Dataset entries
>>>
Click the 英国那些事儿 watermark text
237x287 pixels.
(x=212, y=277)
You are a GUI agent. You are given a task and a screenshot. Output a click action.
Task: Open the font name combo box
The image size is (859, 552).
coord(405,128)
<<<
Repeat every entry exactly. Nothing may be dropped.

» **Result for this exercise**:
Click the 英国那些事儿 watermark text
237x287 pixels.
(x=212, y=277)
You are a GUI agent. You are given a task and a screenshot. Output a click action.
Task: Open the font name combo box
The image size is (859, 552).
coord(405,128)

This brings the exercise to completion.